This makes no sense. Some people will work for fun jobs (e.g., chef, artist, museum docent, Scout leader). Some people are called to professions, like medicine and the ministry. Some people take prestigious jobs like Starship helmsman and captain. Some people will work as craftsman, running small shops, wineries, and restaurants. The basic welfare allotment allows people to pay for some level of access to these services, since high quality crafts and personal attention from physicians are a scarce resource – even in a world with replicators.
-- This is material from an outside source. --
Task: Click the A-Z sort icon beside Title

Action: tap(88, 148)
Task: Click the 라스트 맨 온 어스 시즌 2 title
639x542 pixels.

But why would people do menial jobs, those requiring little skill and lacking prestige? How many women will wear those pretty Star Trek uniforms (eat a muffin and it shows) to work as waitress on the Enterprise-D unless it improves their personal standard of living. Ditto for the groundskeepers at Federation HQ and the construction workers at Space Dock.

Even extreme automation cannot replace all workers, and few will work at uninteresting jobs if they “don’t care” about wealth. No matter what miracles technology makes possible, we will remain subject to the tyranny of markets. Unless …

The solution: robots

Robots would do the menial work. The Trek universe had an Artificial Intelligence (AI) in 23rd century, the powerful but amoral M-5 Multitronic System (in the original series, TOS). Naturally, by the 24th C the Federation had widespread use AI’s. We see Lieutenant Commander Data and the holographic doctor in “Star Trek Voyager“, with their more-than-human abilities. AIs in android bodies could do all medial work. That would mean starship crews would need only the few specialists whose jobs had not been automated, if any.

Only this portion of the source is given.